> **Excerpted passage**:
_ _ _ _ _

Thursday, October 22, 2015

The Pad Project: Sewing Cloth Pads for Girls in Developing Countries

About 3 weeks ago I pitched a crazy dream to a friend. "Let's sew cloth pads for girls in developing countries." Without missing a beat, she excitedly jumped on board and we started a project that has awed me in the power of God's work.

As a young girl starting your period is the rite of passage. In the US we don't really make a big deal out of it, it's typically discussed between a mother and daughter and later maybe her friends. There is no outside marker to show this physical change, though this girl may feel a time of pride or even confusion. But her life goes on as normal - she will continue to go to school, try to work through the discomfort at sports practice and learn how to live with this on a monthly basis.
In other parts of the world this same rite of passage can be mean the end of your educational career. She is unable to have it discreetly because of a lack of sanitary products. She may become very ill because her lack of options in materials that she can use or how she's able to wash them. Her culture may require her to be physically secluded because of the fear of evil spirits. Even in developed nations she may not be allowed in the kitchen or to touch her father. The typical response is exclusion. 
I can't imagine being in a world where a completely natural and NECESSARY biological function to mankind removes me from what I want or need to do.

_ _ _ _ _

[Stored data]
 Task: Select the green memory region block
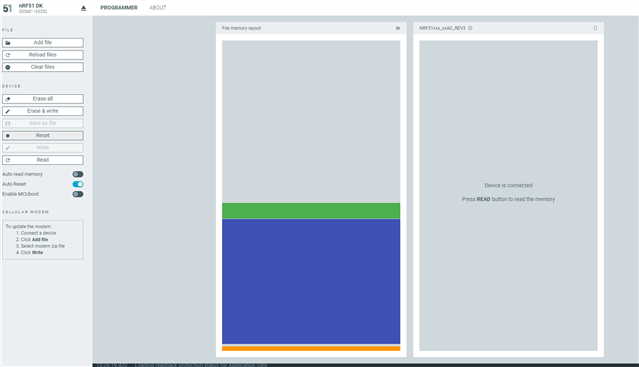tap(311, 211)
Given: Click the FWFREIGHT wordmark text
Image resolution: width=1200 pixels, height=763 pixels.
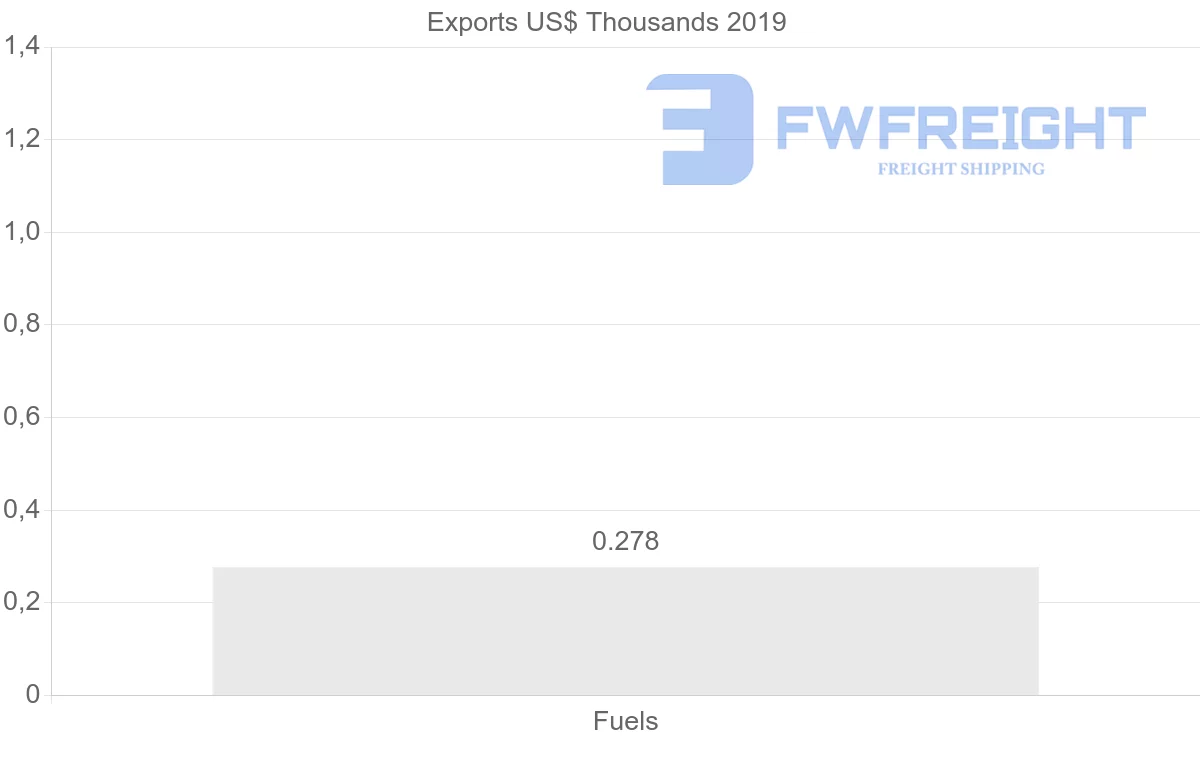Looking at the screenshot, I should coord(960,128).
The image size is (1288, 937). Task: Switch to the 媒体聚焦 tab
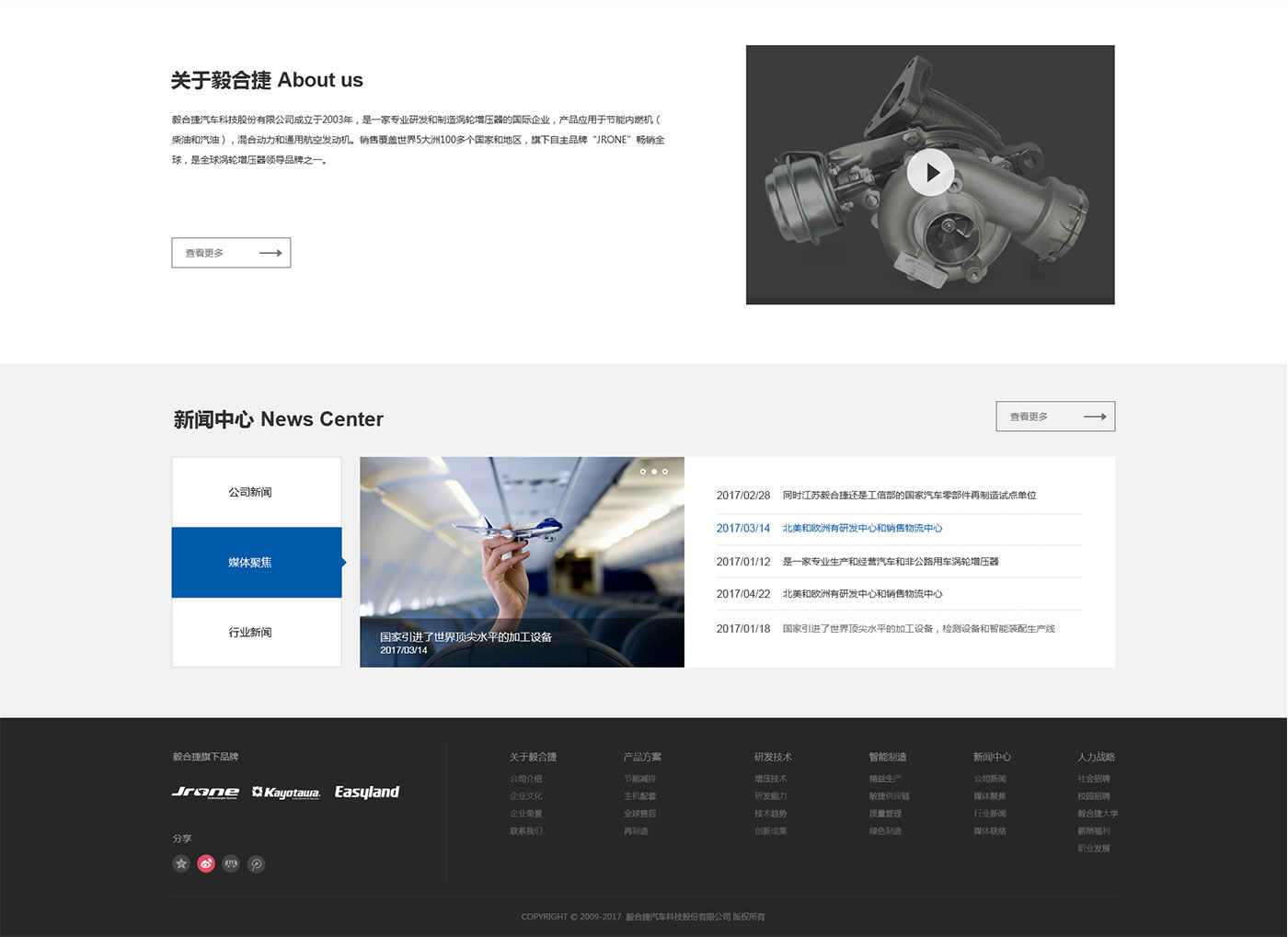pos(250,563)
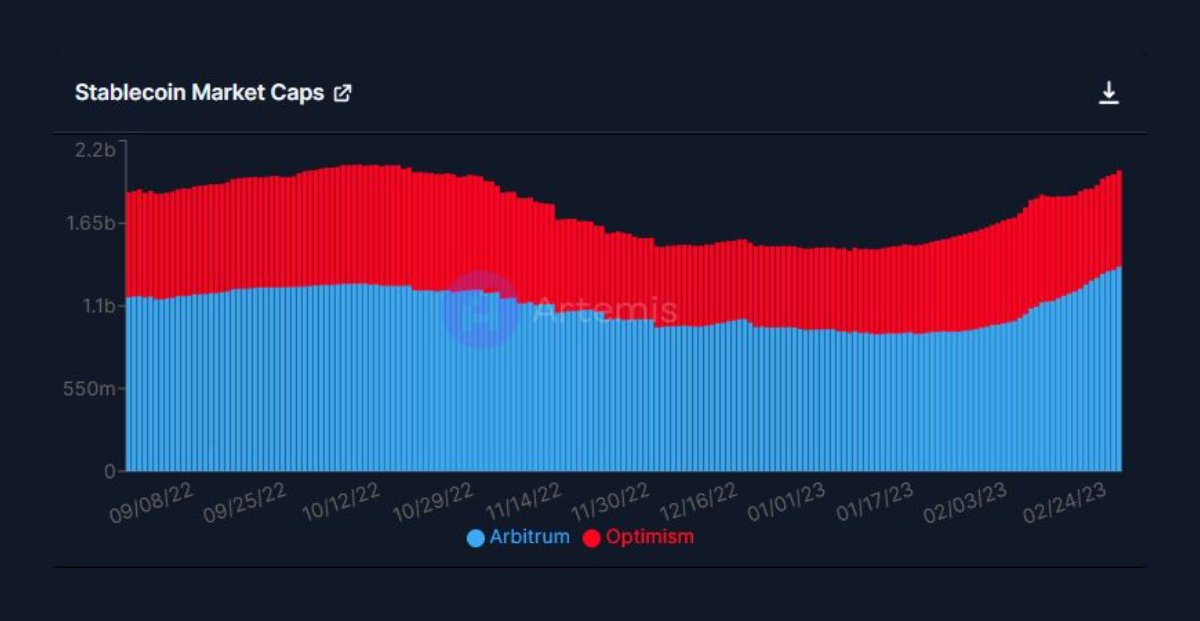
Task: Toggle the Arbitrum series legend label
Action: tap(529, 537)
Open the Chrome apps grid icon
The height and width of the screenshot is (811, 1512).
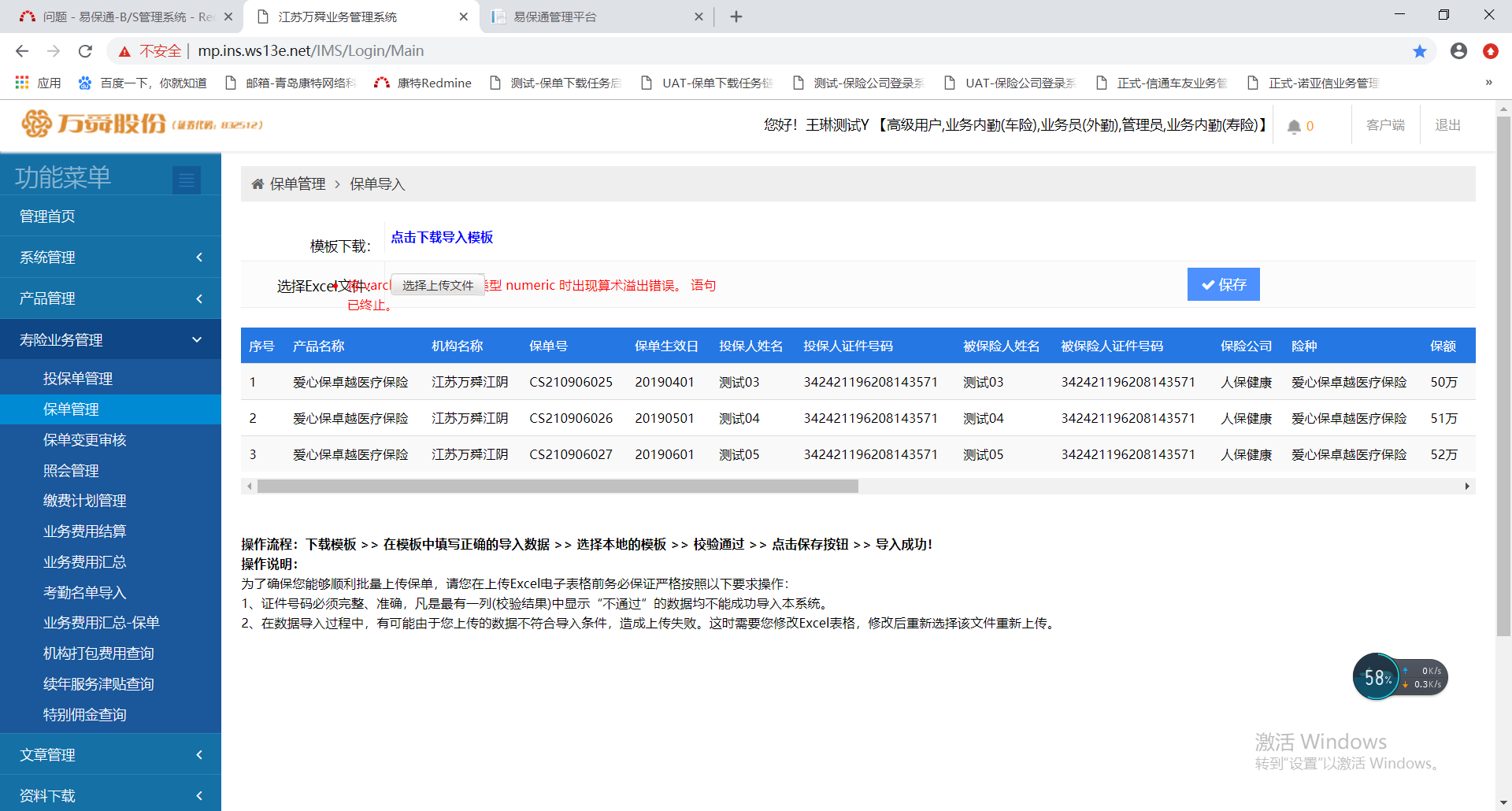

_ _ _ _ _

Summarize the blog post about the Pad Project in two sentences.

> **Solution to the problem**: The writer and a friend started a project to sew cloth pads for girls in developing countries. In the US a girl's first period doesn't disrupt her life, but elsewhere a lack of sanitary products can end her schooling, make her ill, or lead to seclusion and exclusion.